• **What this task involves**: Exercise in exact copying. Transcribe every entry that follows, word for word.

Exercise material Start Marker

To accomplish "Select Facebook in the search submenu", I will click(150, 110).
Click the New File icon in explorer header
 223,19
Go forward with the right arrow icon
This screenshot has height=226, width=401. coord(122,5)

Exercise material End Marker

• **Your solution**:
To accomplish "Select Facebook in the search submenu", I will click(150, 110).
Click the New File icon in explorer header
 223,19
Go forward with the right arrow icon
This screenshot has height=226, width=401. coord(122,5)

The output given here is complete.